Waiting for Superman has succeeded in accelerating the argument for more immediate solutions to what ails public education, and that is a good thing. I welcome the opportunity to engage in rigorous debate. Nevertheless, I want to encourage everyone to approach these reforms with boldness, courage, and caution. The movie focuses an imbalanced spotlight on how the current system traps low-income and minority students. It gives the impression that everyone in the current system is asleep at the wheel (you will see teachers in the infamous “NYC Rubber Room” asleep… literally) and fails to recognize any traditional public schools with a proven record of accomplishment for educating young people across lines of race and class.

Excellence does exist within this system. We need to celebrate our gains and victories while we continue to put fire to the feet of dead weight. We have to remember that this movie has a particular point of view that shows up as a shameless plug for charter schools as the most viable and immediate solution to providing disenfranchised families with educational options. We should also accept that the circumstances that created that point of view are real. Time and time again, the data on the opportunity gap between rich and poor students, and black and white students, tell a story of embarrassing disparities in grade-level proficiency, high-school graduation rates, so-called risky behaviors, special-education referrals, college going rates, college completion rates, and the list goes on.

In our desperation to give all the kids in this movie—and others across this country with similar stories—a fighting chance, let’s give traditional public schools that are effectively closing the opportunity gap their due. Let’s use what we know about the link between poverty, joblessness, access to health care, systemic racism and classism, and community stability to make sure that all of our schools have the educational and social-service supports to succeed. Let’s depoliticize education so that our best efforts have time to take root and bear fruit. Let’s continue to support high-performing charter schools with a commitment to 21st-century skills and diversity that reaches beyond the student body and touches everyone from the faculty to organizational leadership. Let’s define performance benchmarks and accountability measures for charter schools that include rigorous review of financial models, scrutiny of compensation for charter school executives, increased admissions for English language learners and special-education students, and improved transparency across the board. Make sure that communities have a real voice in charter-school governance.

Finally, let’s make sure we don’t count well-established community-based organizations and after-school programs out of the philanthropic equation in our haste to fund things that are shiny and new. Thousands of New York City public-school students who do not attend public charter schools receive high-quality college-access support from organizations that have been serving disadvantaged communities and getting results for decades. The after-school field’s presence on the educational landscape in this city has made public education better.

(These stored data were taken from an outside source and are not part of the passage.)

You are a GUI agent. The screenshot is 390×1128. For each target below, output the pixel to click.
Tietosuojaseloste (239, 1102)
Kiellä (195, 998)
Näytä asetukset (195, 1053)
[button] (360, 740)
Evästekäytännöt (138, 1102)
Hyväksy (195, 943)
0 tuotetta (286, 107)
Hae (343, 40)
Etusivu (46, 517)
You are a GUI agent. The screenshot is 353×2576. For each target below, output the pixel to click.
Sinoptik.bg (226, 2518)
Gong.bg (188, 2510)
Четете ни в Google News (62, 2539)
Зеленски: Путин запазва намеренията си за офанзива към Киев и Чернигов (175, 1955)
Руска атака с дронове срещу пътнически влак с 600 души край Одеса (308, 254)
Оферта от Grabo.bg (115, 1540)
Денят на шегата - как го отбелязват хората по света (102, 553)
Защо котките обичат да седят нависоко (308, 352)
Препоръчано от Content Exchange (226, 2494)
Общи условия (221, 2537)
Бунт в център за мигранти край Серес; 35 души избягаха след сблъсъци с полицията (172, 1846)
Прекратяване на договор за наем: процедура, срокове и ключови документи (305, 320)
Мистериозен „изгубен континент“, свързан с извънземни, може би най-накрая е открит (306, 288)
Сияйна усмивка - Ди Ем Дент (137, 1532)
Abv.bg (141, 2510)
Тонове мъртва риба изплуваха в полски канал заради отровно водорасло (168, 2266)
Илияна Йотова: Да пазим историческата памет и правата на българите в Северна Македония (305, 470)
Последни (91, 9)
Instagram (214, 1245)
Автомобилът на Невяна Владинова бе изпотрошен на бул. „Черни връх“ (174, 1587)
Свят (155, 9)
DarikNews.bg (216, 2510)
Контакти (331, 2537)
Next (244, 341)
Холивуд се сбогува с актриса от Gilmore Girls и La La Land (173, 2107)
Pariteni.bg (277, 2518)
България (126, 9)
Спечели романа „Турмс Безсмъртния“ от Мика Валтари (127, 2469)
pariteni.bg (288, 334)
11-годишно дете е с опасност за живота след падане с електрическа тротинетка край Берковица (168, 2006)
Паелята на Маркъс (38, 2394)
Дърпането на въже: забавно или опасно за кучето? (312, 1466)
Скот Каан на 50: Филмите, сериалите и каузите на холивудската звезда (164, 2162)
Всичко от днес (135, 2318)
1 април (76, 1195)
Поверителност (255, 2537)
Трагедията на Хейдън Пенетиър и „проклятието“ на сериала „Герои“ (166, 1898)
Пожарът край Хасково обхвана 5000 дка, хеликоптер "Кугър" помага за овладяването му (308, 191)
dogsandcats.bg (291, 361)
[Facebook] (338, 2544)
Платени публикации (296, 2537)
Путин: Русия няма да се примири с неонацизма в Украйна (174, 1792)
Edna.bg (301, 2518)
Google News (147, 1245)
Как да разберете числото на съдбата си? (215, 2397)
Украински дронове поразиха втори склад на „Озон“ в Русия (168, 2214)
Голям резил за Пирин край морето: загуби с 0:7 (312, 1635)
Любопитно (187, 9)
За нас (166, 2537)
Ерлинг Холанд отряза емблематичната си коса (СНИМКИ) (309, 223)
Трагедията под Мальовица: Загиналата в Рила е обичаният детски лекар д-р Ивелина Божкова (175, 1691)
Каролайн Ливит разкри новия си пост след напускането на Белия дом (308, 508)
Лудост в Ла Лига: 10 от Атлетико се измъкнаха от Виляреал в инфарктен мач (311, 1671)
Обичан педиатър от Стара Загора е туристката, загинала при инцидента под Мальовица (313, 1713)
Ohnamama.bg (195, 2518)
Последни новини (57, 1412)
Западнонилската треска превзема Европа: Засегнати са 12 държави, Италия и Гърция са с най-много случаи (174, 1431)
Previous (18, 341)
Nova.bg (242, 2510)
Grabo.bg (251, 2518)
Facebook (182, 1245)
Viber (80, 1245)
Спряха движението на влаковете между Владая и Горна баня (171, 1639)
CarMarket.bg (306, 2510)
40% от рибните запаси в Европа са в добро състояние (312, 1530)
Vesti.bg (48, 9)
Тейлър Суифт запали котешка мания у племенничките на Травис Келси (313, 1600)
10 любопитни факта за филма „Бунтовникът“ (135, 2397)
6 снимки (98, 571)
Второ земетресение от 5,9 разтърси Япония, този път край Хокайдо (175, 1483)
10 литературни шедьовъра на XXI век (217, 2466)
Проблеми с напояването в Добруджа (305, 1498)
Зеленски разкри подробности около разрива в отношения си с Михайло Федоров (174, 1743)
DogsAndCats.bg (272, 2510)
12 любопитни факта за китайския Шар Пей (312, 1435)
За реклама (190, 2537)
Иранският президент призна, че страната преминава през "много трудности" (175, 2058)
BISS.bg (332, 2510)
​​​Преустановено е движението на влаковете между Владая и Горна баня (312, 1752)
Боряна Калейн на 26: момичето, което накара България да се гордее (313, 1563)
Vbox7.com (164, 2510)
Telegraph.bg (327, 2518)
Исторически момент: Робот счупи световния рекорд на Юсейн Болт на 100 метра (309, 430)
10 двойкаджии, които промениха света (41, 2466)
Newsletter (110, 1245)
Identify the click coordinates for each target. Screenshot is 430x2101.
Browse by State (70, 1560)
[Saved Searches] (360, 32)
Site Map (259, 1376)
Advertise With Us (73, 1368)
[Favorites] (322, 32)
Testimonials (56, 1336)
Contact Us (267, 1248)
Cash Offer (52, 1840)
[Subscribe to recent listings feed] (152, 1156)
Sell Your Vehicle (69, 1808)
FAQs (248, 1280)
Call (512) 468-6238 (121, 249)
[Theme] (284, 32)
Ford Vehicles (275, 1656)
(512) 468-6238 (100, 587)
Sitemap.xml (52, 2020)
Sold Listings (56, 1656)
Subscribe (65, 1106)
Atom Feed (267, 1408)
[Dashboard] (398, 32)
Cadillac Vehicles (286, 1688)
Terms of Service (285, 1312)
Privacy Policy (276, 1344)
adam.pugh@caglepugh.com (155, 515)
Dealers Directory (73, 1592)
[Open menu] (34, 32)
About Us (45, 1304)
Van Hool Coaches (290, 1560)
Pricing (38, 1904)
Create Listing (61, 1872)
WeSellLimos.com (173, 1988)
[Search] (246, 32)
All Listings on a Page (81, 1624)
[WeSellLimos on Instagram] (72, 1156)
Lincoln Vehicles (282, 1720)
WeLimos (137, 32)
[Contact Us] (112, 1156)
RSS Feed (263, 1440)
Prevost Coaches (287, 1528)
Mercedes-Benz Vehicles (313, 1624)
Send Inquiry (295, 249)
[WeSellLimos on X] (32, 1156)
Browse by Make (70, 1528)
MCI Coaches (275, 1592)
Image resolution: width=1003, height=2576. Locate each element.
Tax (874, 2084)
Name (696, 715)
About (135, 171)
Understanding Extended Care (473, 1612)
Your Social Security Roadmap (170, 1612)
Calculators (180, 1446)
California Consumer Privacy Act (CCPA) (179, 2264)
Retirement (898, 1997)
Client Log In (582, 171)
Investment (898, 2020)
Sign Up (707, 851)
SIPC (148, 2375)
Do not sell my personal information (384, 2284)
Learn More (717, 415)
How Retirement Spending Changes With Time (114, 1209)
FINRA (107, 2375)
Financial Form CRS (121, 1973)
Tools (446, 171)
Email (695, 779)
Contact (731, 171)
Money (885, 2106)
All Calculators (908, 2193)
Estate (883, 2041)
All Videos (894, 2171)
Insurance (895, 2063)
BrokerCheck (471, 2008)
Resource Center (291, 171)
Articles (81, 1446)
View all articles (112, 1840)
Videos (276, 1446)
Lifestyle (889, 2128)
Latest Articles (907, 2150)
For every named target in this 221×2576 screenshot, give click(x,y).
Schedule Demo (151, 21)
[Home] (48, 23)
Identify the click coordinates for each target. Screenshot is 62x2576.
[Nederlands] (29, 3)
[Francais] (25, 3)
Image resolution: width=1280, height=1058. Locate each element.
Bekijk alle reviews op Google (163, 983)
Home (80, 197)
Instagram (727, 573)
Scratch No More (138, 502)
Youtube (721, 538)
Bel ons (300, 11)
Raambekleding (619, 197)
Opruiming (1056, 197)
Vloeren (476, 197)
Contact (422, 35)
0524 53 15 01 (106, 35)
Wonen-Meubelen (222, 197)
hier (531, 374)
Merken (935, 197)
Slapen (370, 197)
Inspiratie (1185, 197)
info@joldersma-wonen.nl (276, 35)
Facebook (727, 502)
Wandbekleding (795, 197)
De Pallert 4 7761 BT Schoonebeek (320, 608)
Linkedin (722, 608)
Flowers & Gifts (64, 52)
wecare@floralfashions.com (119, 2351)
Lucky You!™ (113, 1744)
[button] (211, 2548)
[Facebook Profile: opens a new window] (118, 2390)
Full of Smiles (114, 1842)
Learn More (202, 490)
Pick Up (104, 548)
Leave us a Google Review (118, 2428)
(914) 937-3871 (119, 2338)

HEAF serves approximately 500 students each year through our college pipeline programs from 6th grade to senior year of college. If we had the philanthropic investment, we would serve more students. We have been doing this work for over 20 years with sound leadership and a research-based model that works. Rest assured that while I continue my efforts to expand our presence in New York City, there will be at least 500 kids who will not be Waiting for Superman this year.